REQUIRED ACTION — From the line that contains "Select the % Plastic in solid waste header" to the final line below, both included, print each line exactly and skip the pictures.

MATERIAL TO PROCESS —
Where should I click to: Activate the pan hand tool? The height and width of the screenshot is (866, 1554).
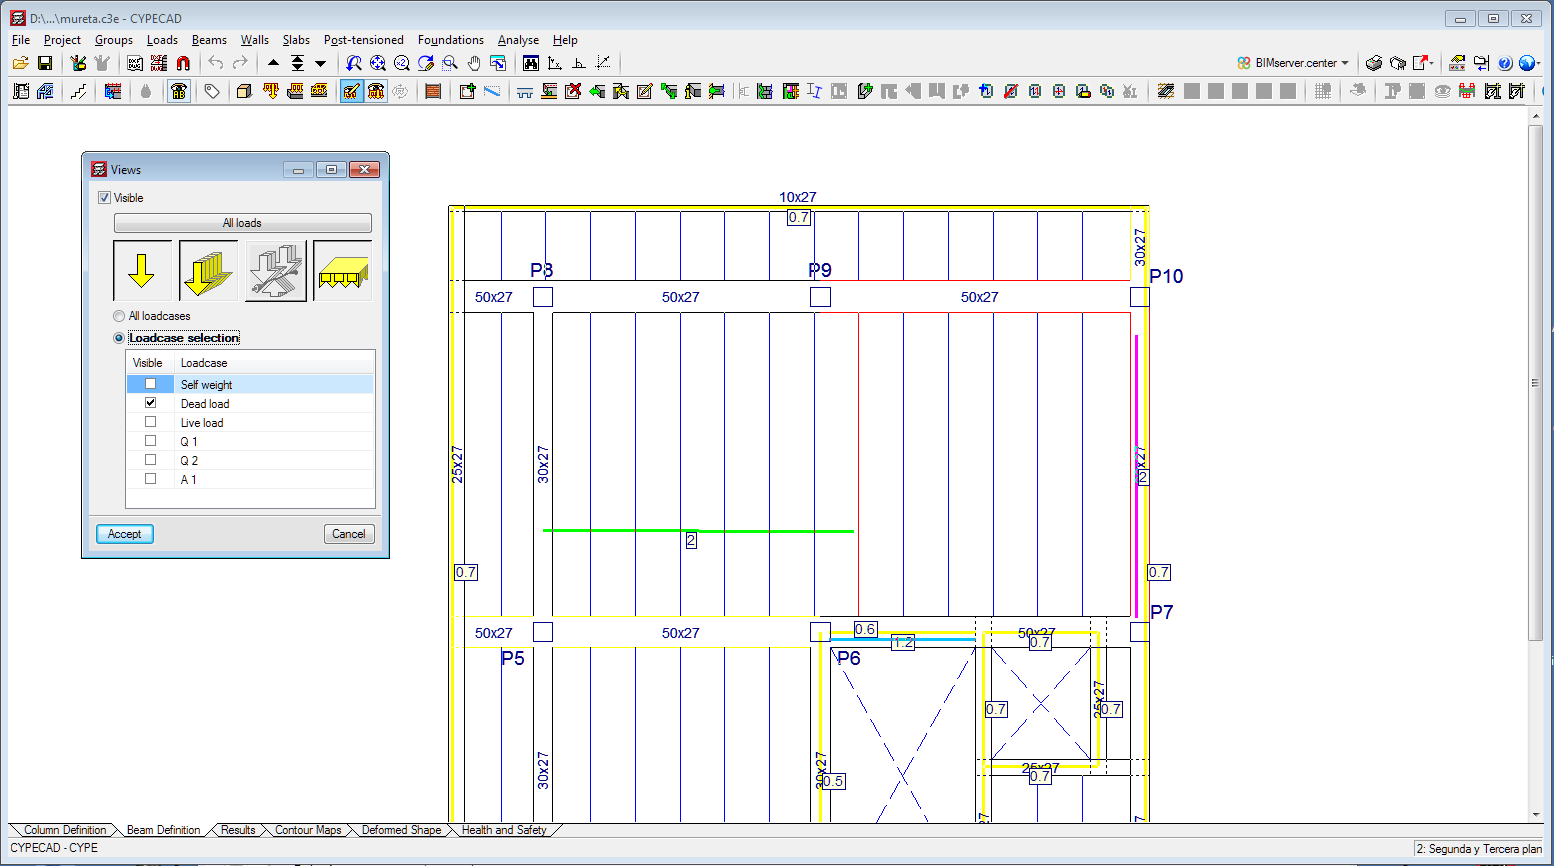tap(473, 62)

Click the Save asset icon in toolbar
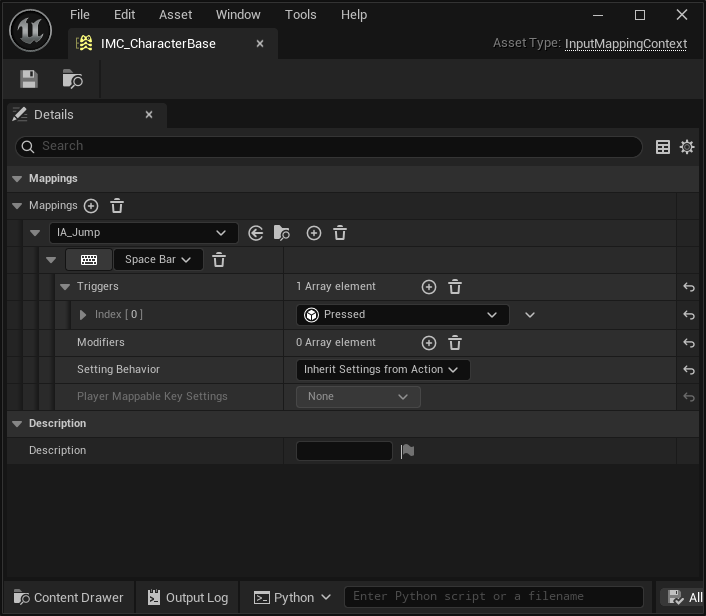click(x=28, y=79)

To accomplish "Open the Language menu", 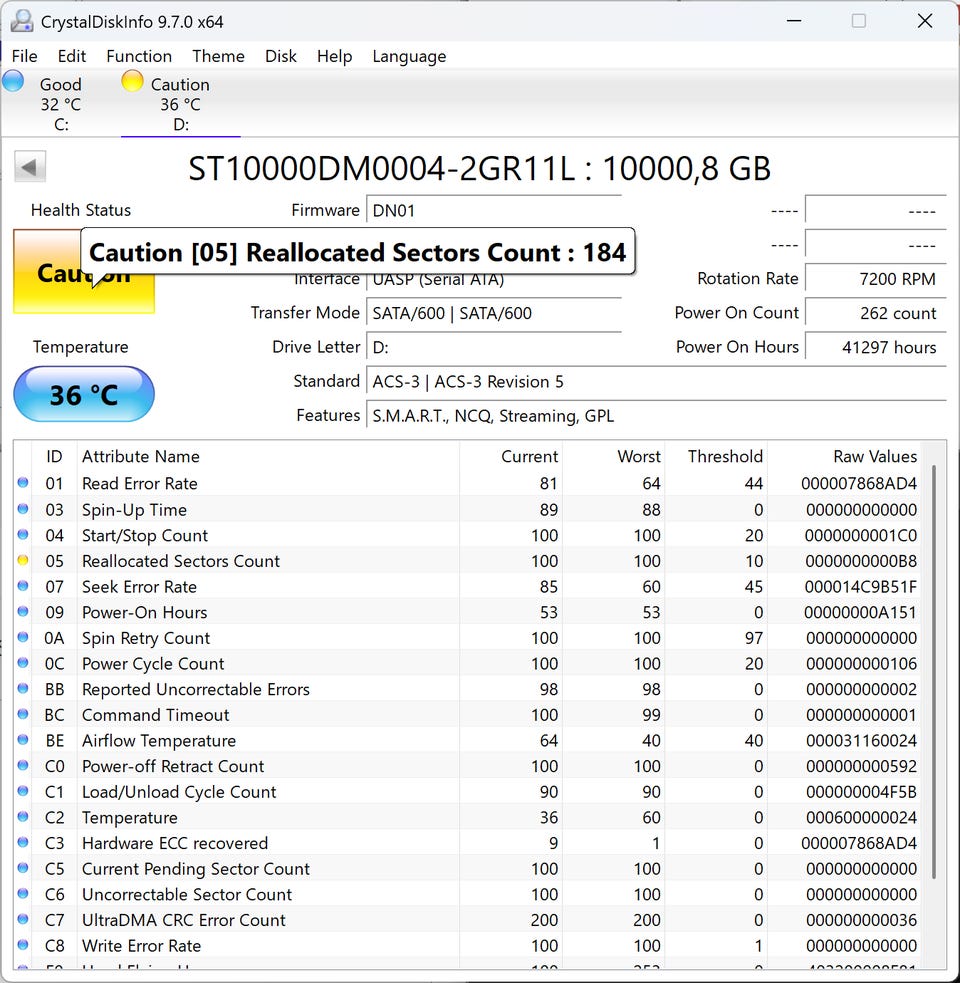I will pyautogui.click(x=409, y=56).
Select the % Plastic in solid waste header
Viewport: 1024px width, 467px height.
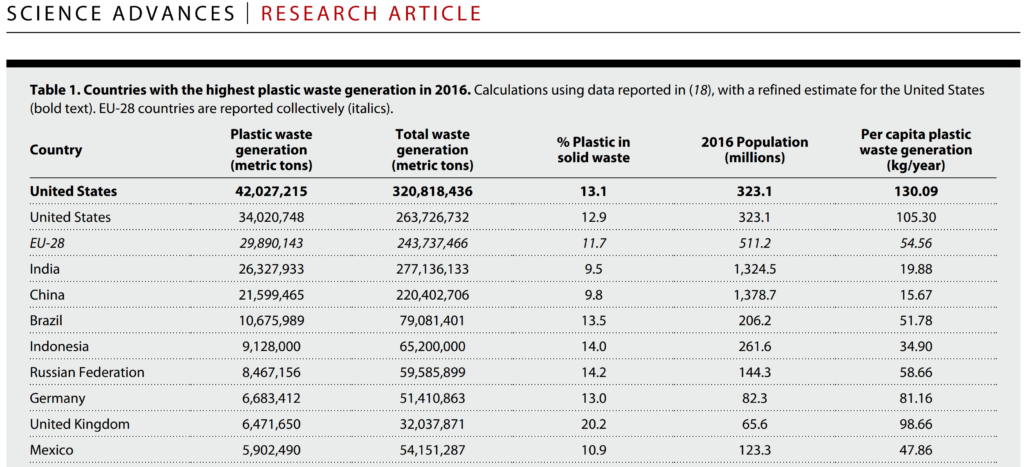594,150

ANSWER FOR THE TASK —
Select the % Plastic in solid waste header
Viewport: 1024px width, 467px height.
594,150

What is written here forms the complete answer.